Within the past 48 hours, two midtier ETF issuers have launched what appears to be a new phase of fee compression in ETFs—specifically, smart-beta ETFs.
Today Guggenheim announced it would literally halve the cost of its largest fund, the $13 billion Guggenheim S&P 500 Equal Weight ETF (RSP), from 0.40% to 0.20%. And shortly before that, WisdomTree slashed the fees on four of its alternatively weighted emerging market ETFs by nearly 50%. Both sets of changes will be effective June 30.
RSP Fees Halved
The move by Guggenheim is particularly breathtaking—RSP is its largest ETF, by a magnitude of nearly seven. Bloomberg ETF Analyst Eric Balchunas estimates the firm has given up $27 million a year, or somewhere near a third of its profits.
“It’s painful for them, but it’s smart,” Balchunas said of Guggenheim’s move.
It’s an act that could be termed “preservation through cannibalization.” After all, Goldman Sachs filed back in April for its own U.S. large-cap equal-weighted ETF that would compete directly with RSP. Although the Goldman filing has not been updated with an expense ratio, Goldman has proven it has no compunction about coming out of the gate with aggressive pricing.
“In essence, one of [Goldman’s] moves is to be the Vanguard of smart beta. Guggenheim saw that filing, I’m sure, and said, ‘It’s a jungle out here, but you’re not going to eat us—we’re going to eat ourselves first,” Balchunas said, citing a quote by Steve Jobs that you can’t be cannibalized if you cannibalize yourself first.
The ETF Jungle
“I’ve never seen that massive a cut. They just basically killed Goldman’s entire point for launching that product in one shot,” he added. “This is life in the ETF jungle. This is how you have to live to survive.”
When Goldman launched its large-cap smart-beta ETF, the flagship of its ActiveBeta family, the fund had an expense ratio that was equal to that of SPY. The Goldman Sachs ActiveBeta U.S. Large Cap Equity ETF (GSLC) comes with an expense ratio of just 0.09%.
With RSP representing so much of Guggenheim’s assets, the firm apparently decided to put a decisive moat around its most popular fund, with an aggressive price cut.
Balchunas points out that Goldman’s pricing practices were expected to be the main appeal of its proposed equal-weight fund.
Race To The Bottom
“There’s not many companies that have put themselves in this kind of playing shape for the ‘Vanguardian future,’” Balchunas said of Guggenheim, noting that after a market downturn, a company like Guggenheim could be more valuable than firms that are currently bigger and more established.
Balchunas speaks of the “Vanguard effect.” The firm came into the ETF space and rapidly gathered assets through its established audience and its low fees.
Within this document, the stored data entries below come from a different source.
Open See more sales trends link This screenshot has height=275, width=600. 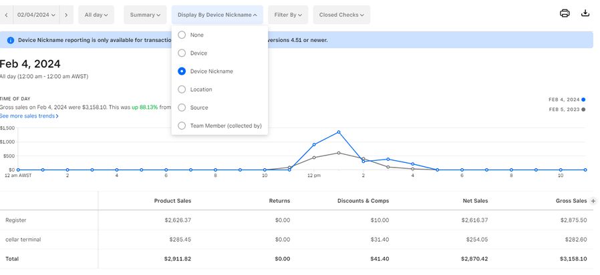point(29,116)
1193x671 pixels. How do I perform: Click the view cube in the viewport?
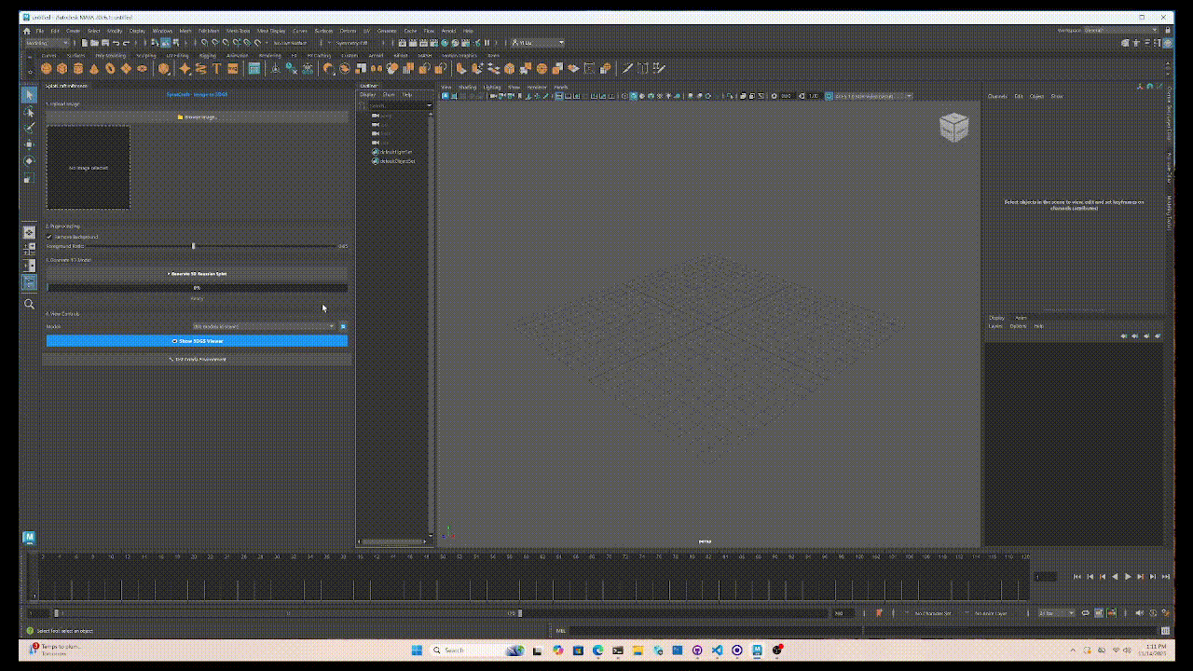click(953, 128)
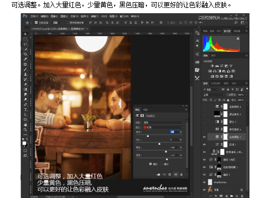The image size is (259, 198).
Task: Select the Brush tool
Action: (x=25, y=69)
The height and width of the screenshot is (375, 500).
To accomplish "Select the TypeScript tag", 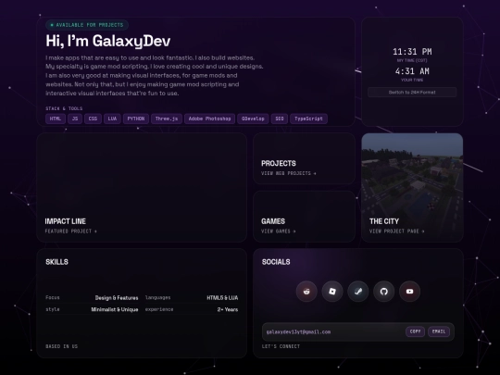I will [x=308, y=119].
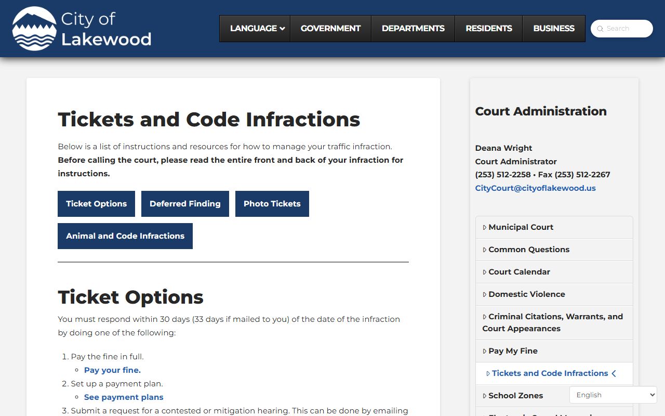
Task: Open the Government menu
Action: [330, 29]
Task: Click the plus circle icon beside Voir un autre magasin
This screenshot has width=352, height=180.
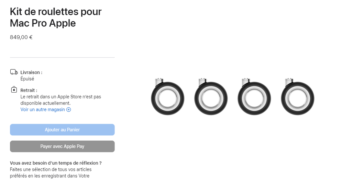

Goldman has mimicked that strategy successfully with the launch of GSLC, which is already a $2.3 billion fund.
“This is all just a huge race to the bottom,” he added.
WisdomTree’s EM Funds
Although not approaching the dramatic nature of Guggenheim’s fee cut, WisdomTree was itself very aggressive in trimming fees on four of its funds.
The cuts are as follows:
WisdomTree Emerging Markets Consumer Growth Fund (EMCG), cut from 0.63% to 0.32%
WisdomTree Emerging Markets Quality Dividend Growth Fund (DGRE), cut from 0.63% to 0.32%
WisdomTree China ex-State-Owned Enterprises Fund (CXSE), cut from 0.53% to 0.32%
WisdomTree Emerging Markets ex-State-Owned Enterprises Fund (XSOE), cut from 0.58% to 0.32%
However, these funds are tiny compared to RSP; DGRE is the largest, at $55 million. The move was likely made with the hope of driving additional assets to the funds at a time when emerging markets—especially China—are getting more attention.